Lindsey Buckingham est pour moi l'un des musiciens -compositeur et producteur en prime- les plus sous-estimés des grandes années du Rock.

@Charlu : Tu me donneras ton avis sur Trouble in Shangri-La.

charlu a dit…

ah ouaih pas loin Hug, j'adore le premier "Raw and Order", et son dernier "Seeds we Sow" mon préféré. Par contre je m'effondre sur "Go Insane", complètement bouffé par le son que me fait mal aux cheveux.
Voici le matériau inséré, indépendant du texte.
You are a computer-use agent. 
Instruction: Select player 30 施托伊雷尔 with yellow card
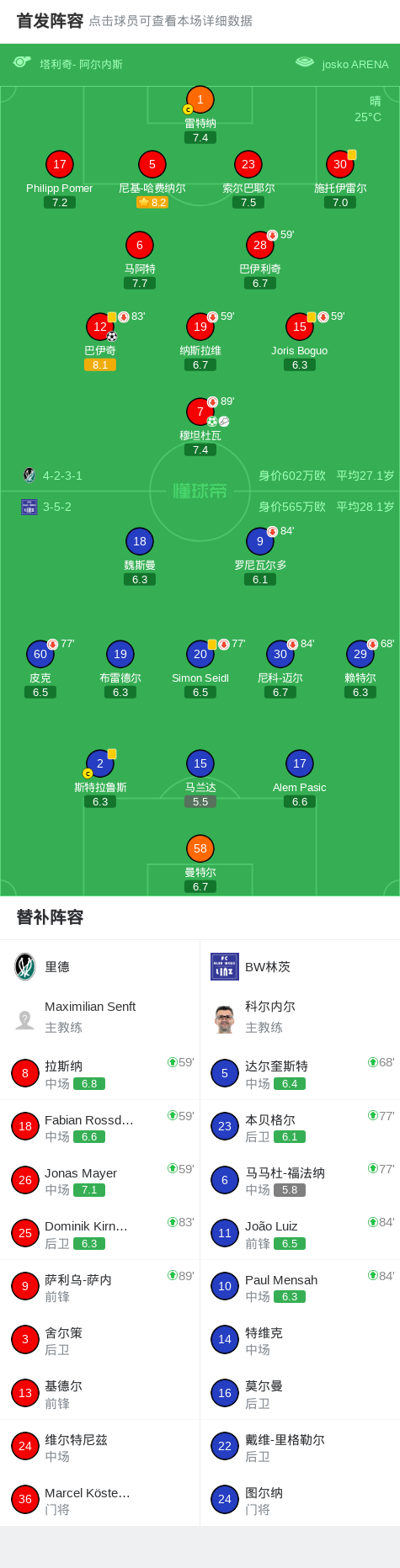tap(340, 164)
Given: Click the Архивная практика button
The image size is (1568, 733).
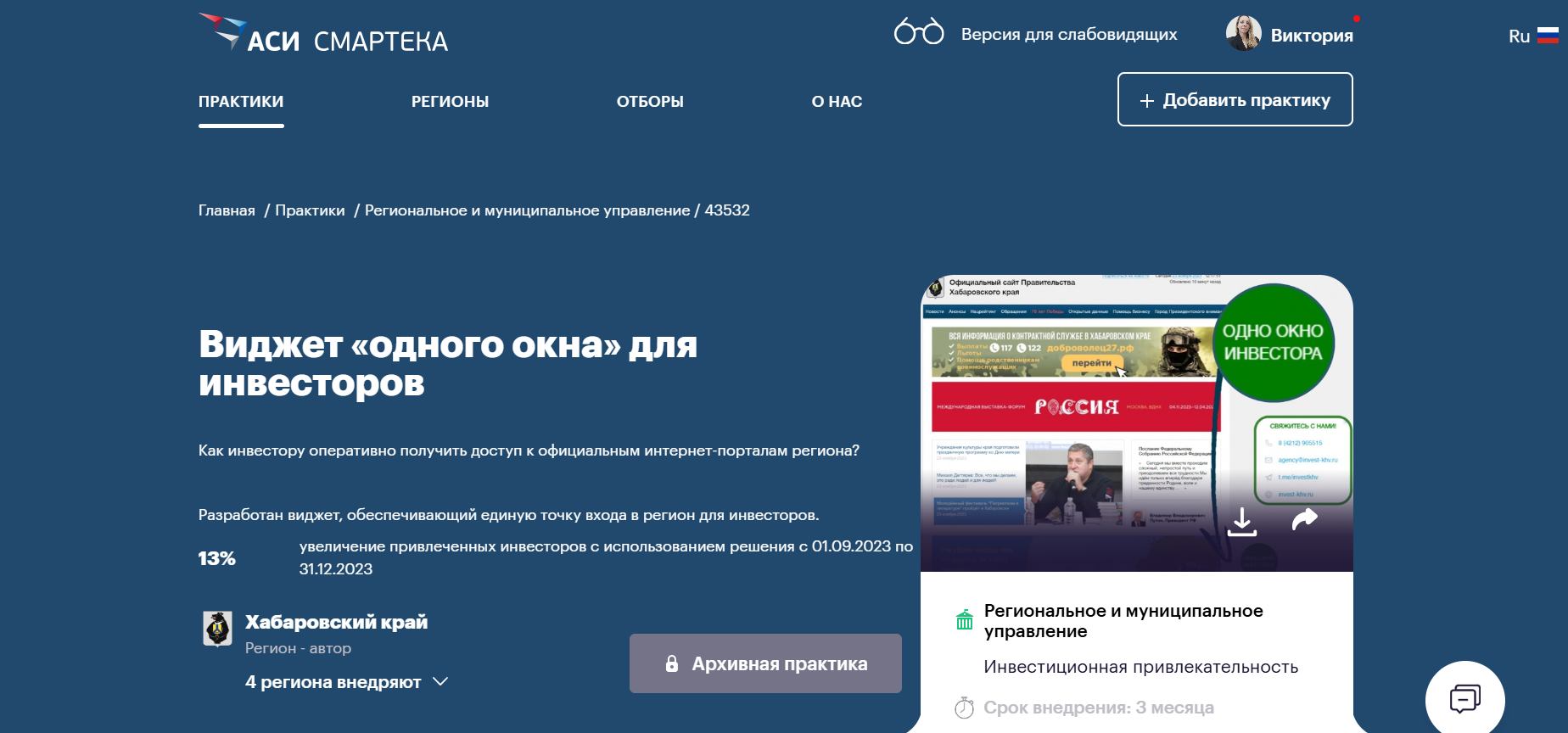Looking at the screenshot, I should click(x=765, y=663).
Malheureusement pour moi il revient avec "Gift of Screws" en 2008..ça fait un gros bond 81/2008, au milieu j'ai tjrs trouvé à qq chansons près un peu fadasse.

En juin, on dira que c'est un nouveau Fleetwood pis c'est tout

Impossible de foutre la main sur Shangri.. vais le recharger ;D

charlu a dit…

Bordel mon T, j'avais pas vu ton comm...rhhho le naze, dsl.
Merci T... je sais qu'il y a beaucoup de réfractaires à ce disque synthétique, mais pourtant très enlevé et presque joyeux. Le contexte est presqu'indissociable, pourtant je révisé mon bac en 87 qd c'est sorti, y'avait que le minitel pour pécho les infos. Je voyais ça comme un groupe harmonieux au top de leur forme morale.

Tourscher Jonathan a dit…

J'ai toujours une préférence pour la première mouture de ce groupe, quand il jouait du blues un peu crade.

charlu a dit…

Mais oui, un peu comme les débuts du Floyd. Même folie et même dérapage pour Barrett et Green. Mais des fois je suis très branché Buckingham/Nicks..pis des fois la période centrale Welch Dirkan... bref un big group.